We have been working as part of a consortium with CCRI (Countryside and Community Research Institute) and LUC, an environmental consultancy. The consortium has recently been successful in winning three agri-environment monitoring and evaluation projects under the Defra/Natural England ESME framework. Agri-environment schemes are important because they set out to provide funding to farmers and land managers to farm in a way that supports biodiversity and enhances the landscape.

In one of these projects we are looking at SSSIs (Sites of Special Scientific Interest). These sites are ‘special’ because of their habitats, species or geology. Agri-environment schemes have an important role to play in ensuring that they are maintained and protected. SSSIs contribute to a government goal of restoring 75% of over a million hectares of terrestrial and freshwater protected sites to a favourable condition securing their wildlife value for the long term.

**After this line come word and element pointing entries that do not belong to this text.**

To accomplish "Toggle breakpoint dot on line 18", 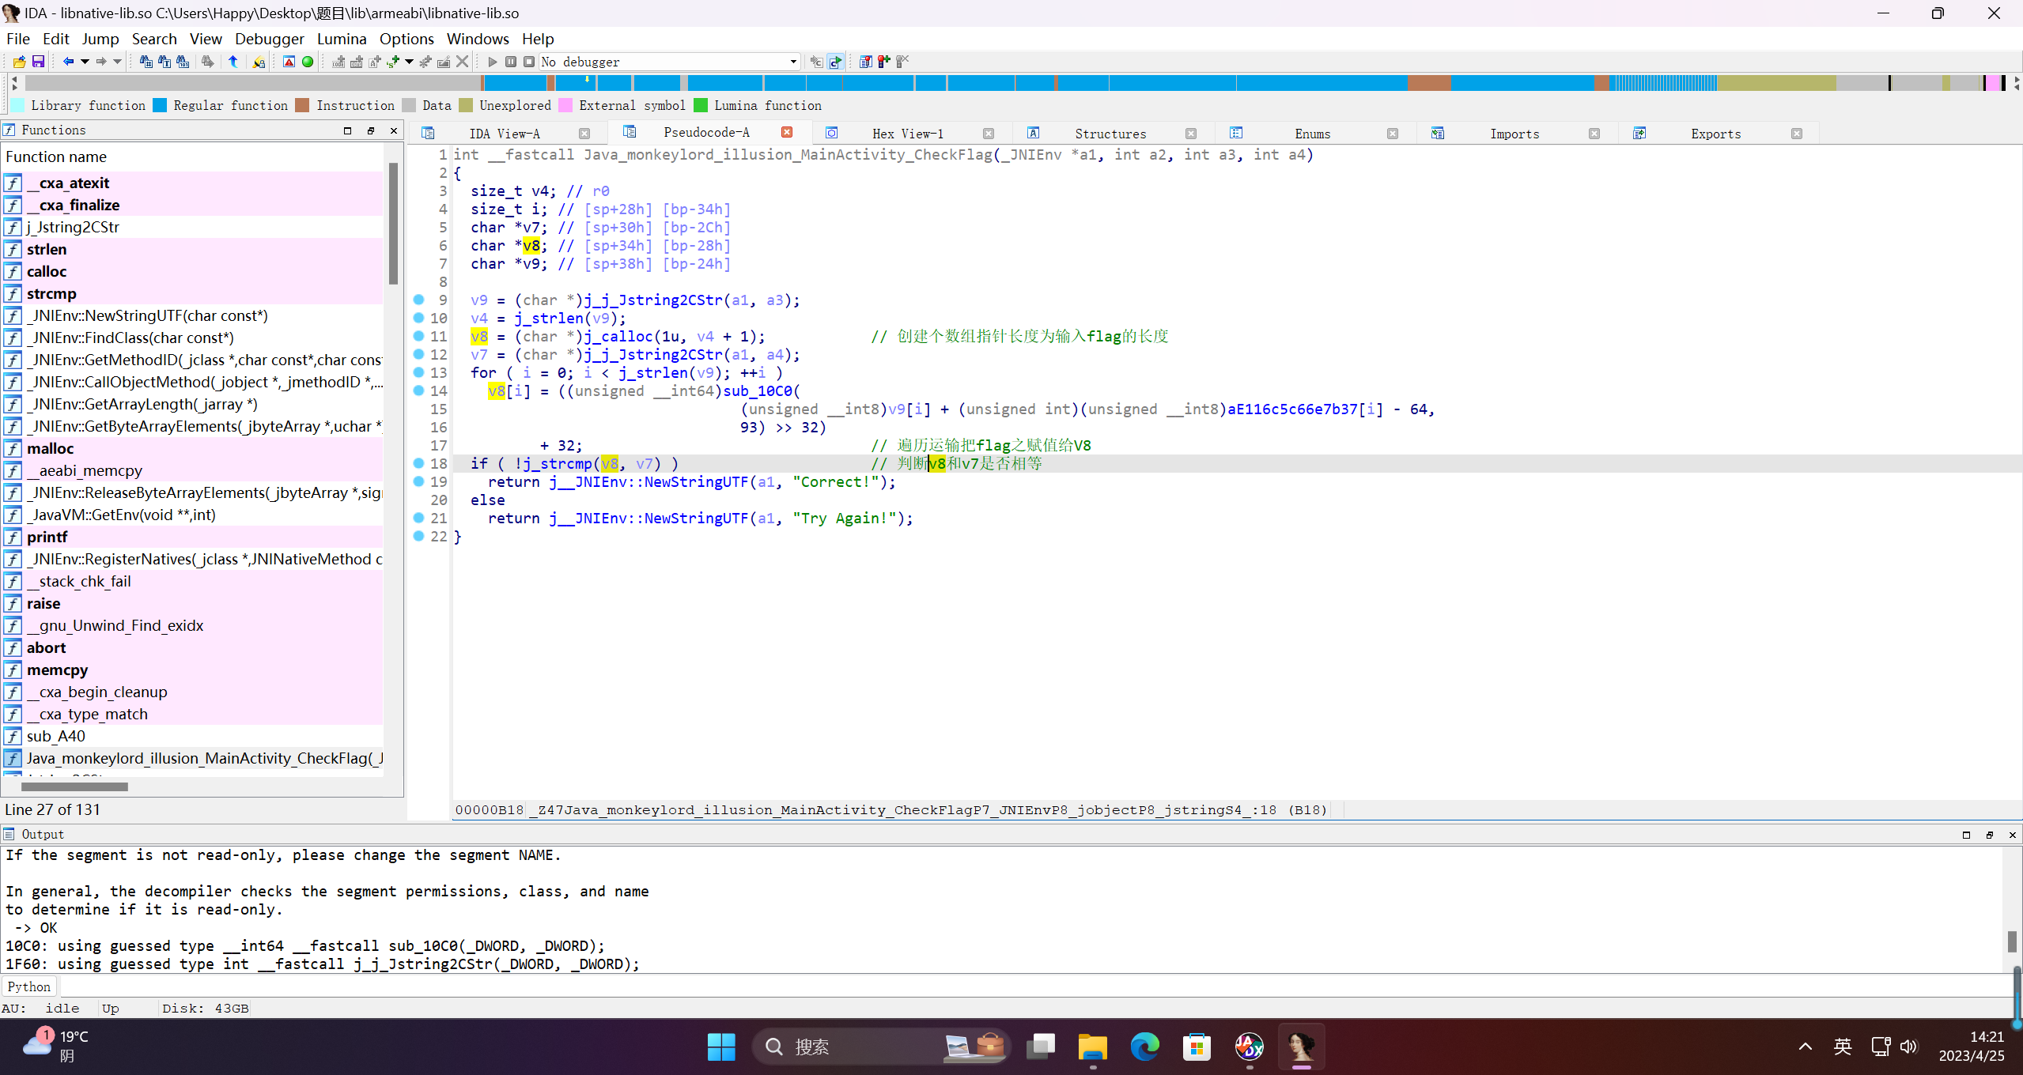I will click(x=418, y=463).
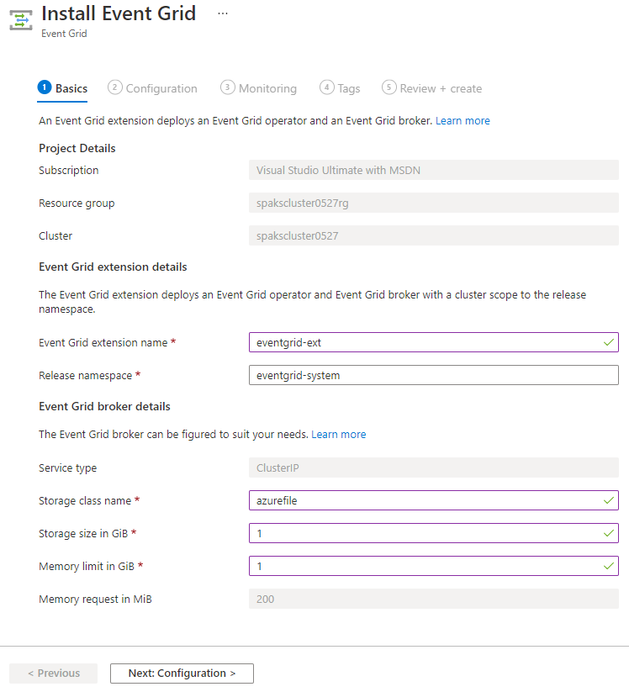Open the ellipsis options menu
Screen dimensions: 629x692
[x=222, y=13]
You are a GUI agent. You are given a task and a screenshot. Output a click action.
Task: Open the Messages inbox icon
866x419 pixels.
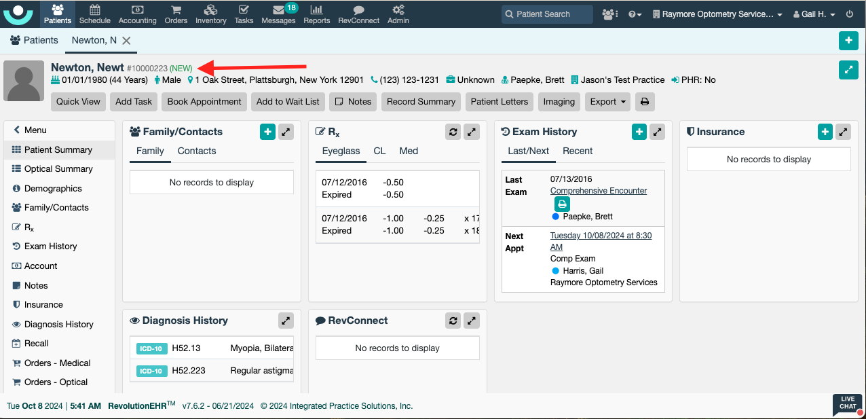coord(278,14)
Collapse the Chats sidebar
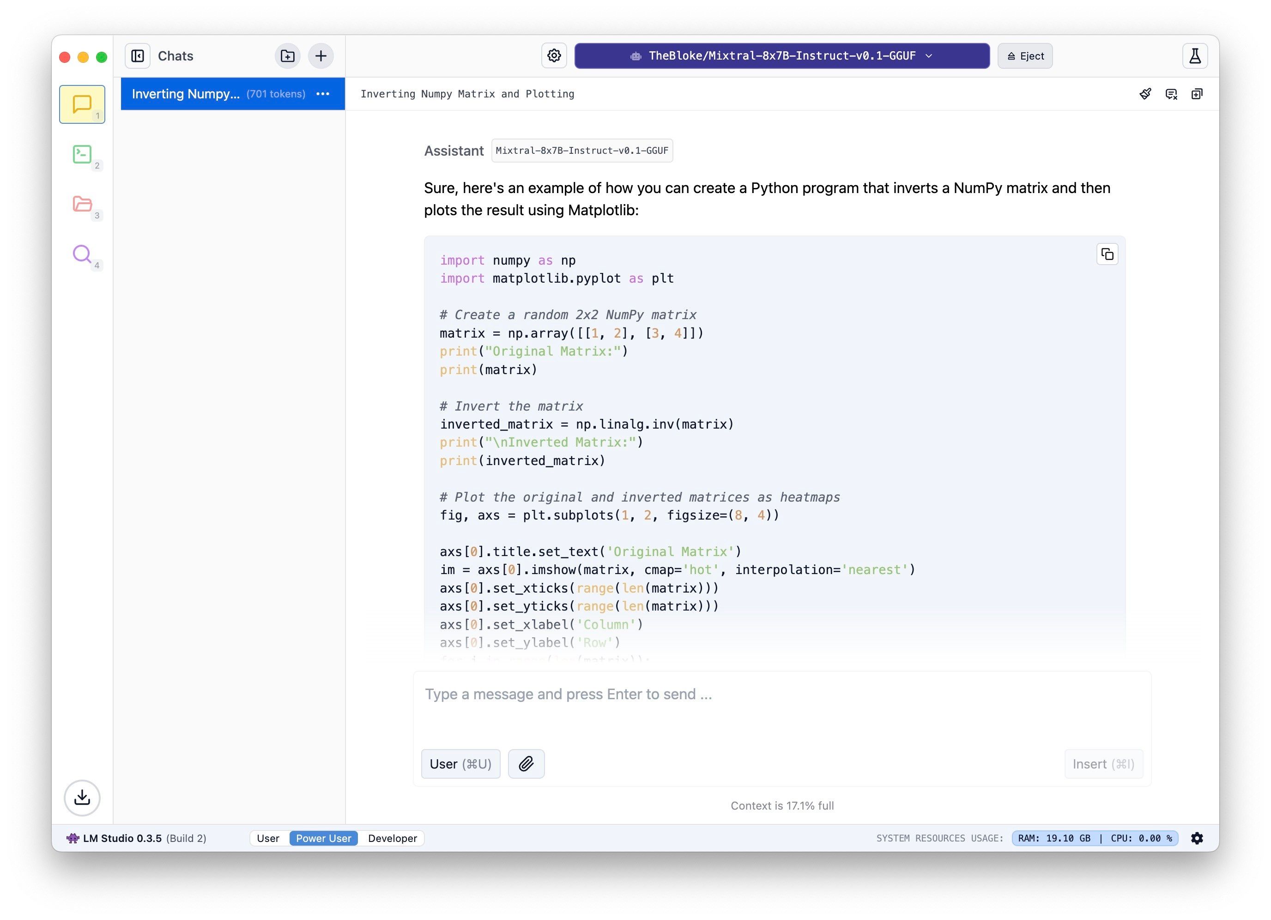The image size is (1271, 920). (x=137, y=55)
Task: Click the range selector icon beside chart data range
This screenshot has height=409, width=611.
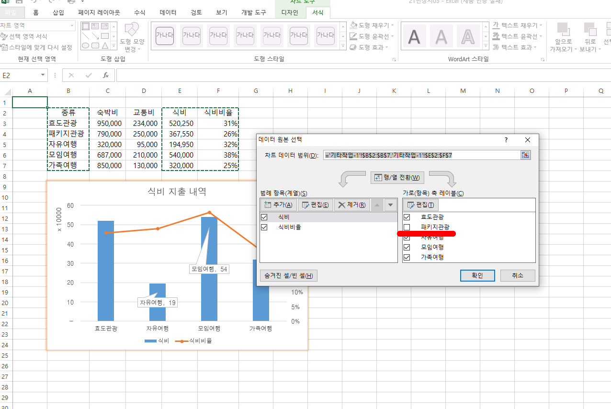Action: point(526,155)
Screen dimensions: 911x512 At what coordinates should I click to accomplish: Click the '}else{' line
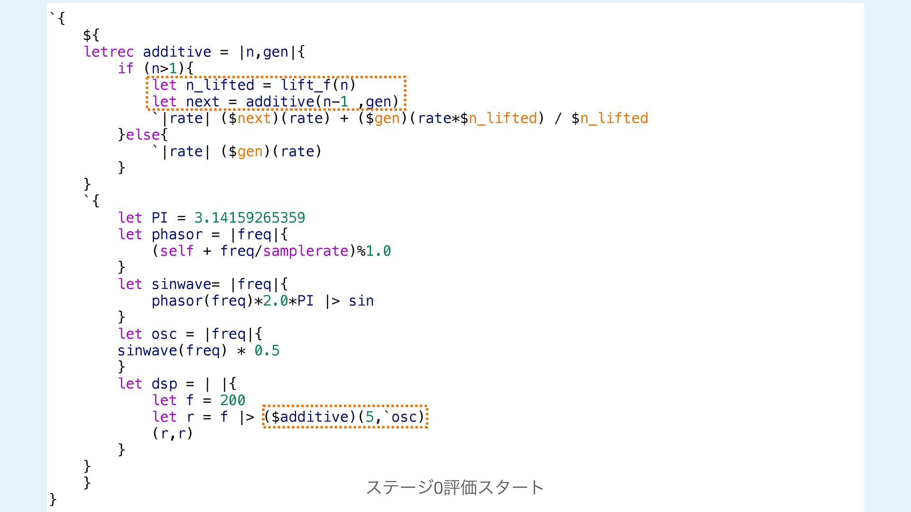point(143,135)
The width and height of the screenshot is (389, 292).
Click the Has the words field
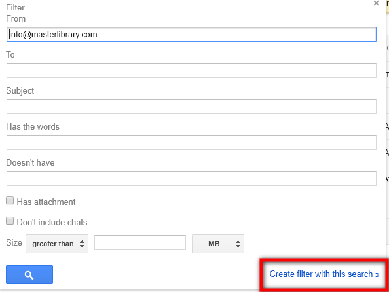click(x=191, y=142)
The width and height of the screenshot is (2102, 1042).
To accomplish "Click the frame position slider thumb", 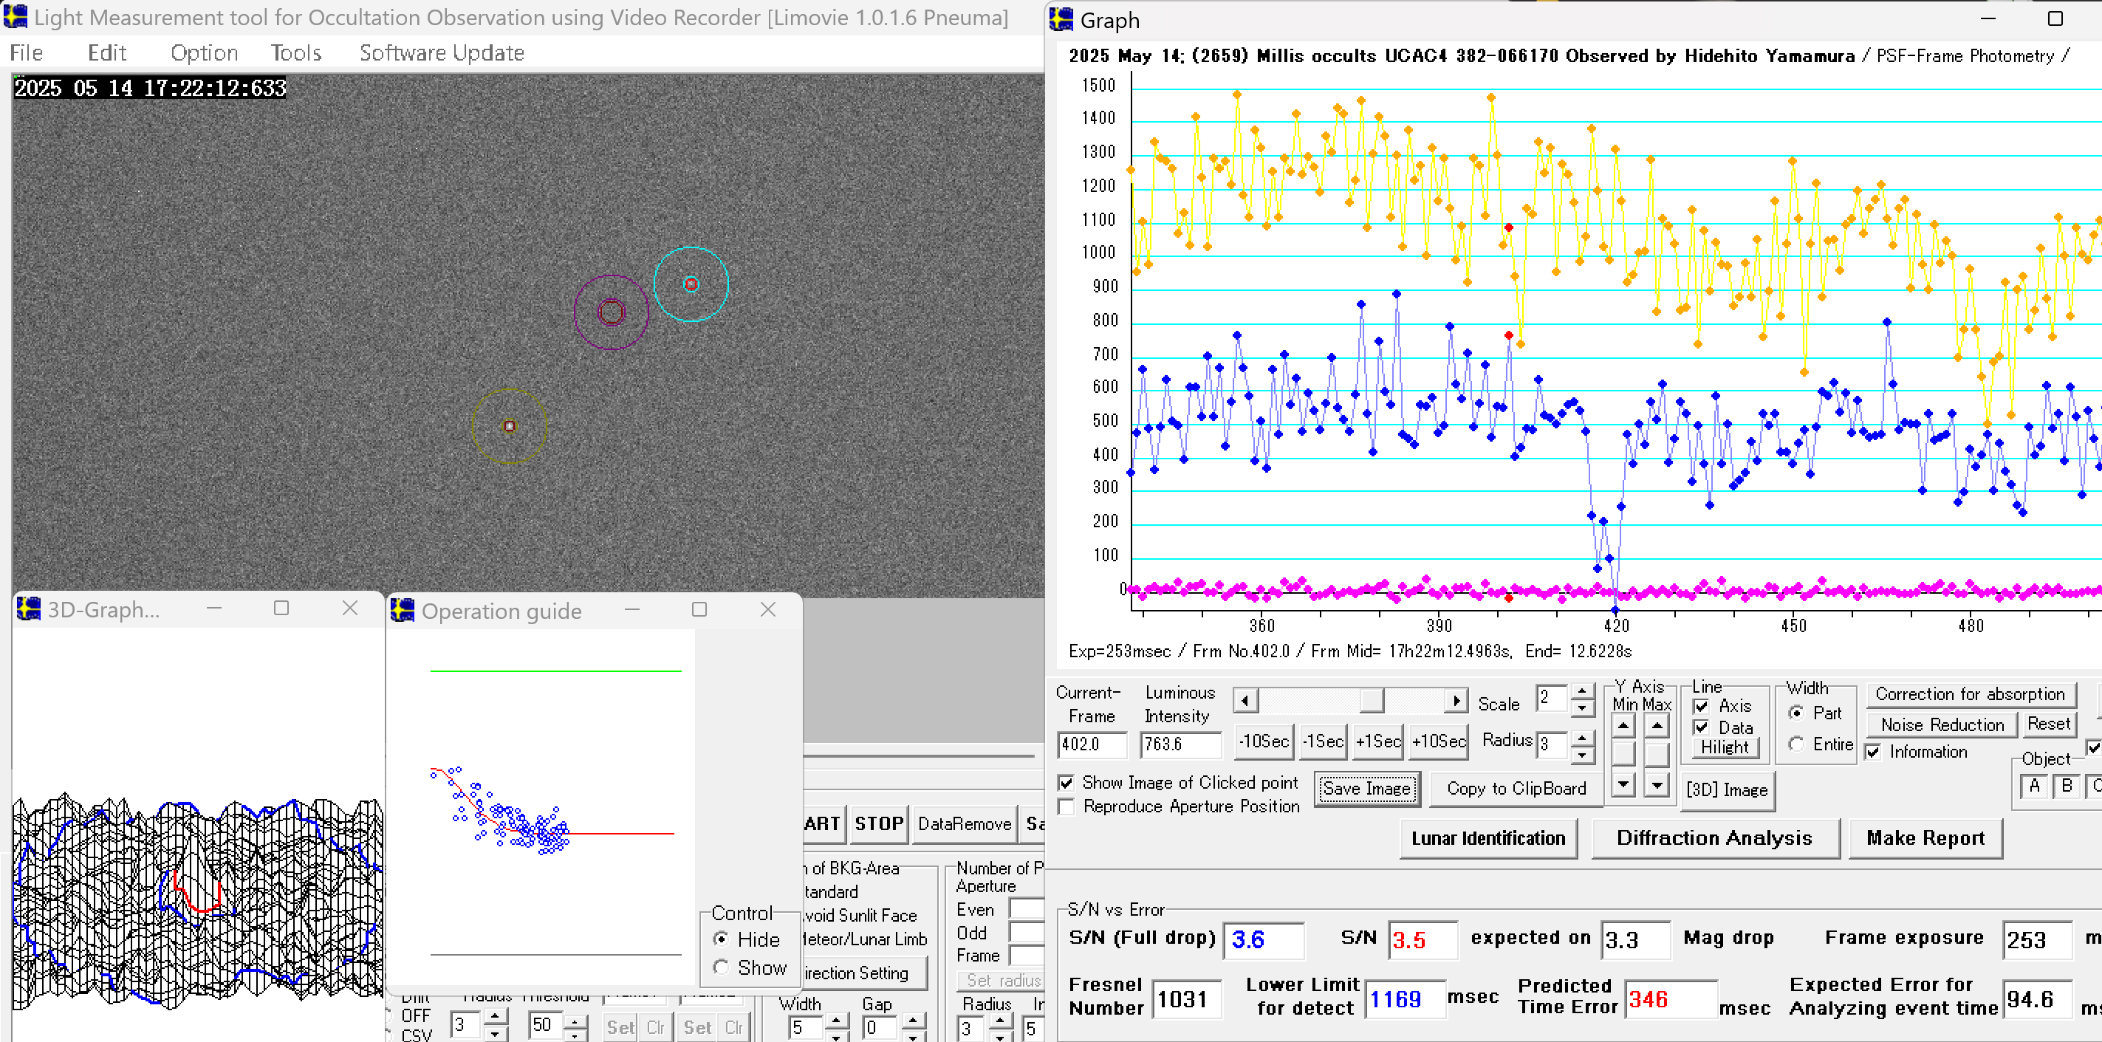I will pos(1371,700).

SSSIs represent some of the best of England’s biodiversity sites and it is important to Defra and Natural England to be able to evaluate the contribution that agri-environment schemes make in delivering for biodiversity when they occur on SSSIs. Our task was therefore to evaluate the evidence of change in condition, assess the evidence of the relationship between agri-environment schemes and changes in SSSI condition and understand what motivates owners and occupiers to manage their SSSIs.
One of the other projects won under this framework seeks to quantify the retention and loss of grassland established through ‘arable reversion.’ Arable reversion occurs when farmers are paid a subsidy to lay aside arable land to grassland in the interests of biodiversity, enhancing landscape quality and conserving wildlife. This task uses the existing ‘CROME’ crop map of England and other data and compares it against current Sentinel satellite data, available directly from our own Data Services. Through spatial analysis it is possible to identify those parcels which have reverted to ploughing. When asked, farmers suggest that they will maintain arable land converted to grassland once the subsidy has ended but analysis suggests that this is not always the case. Understanding the motivation behind these decisions is important.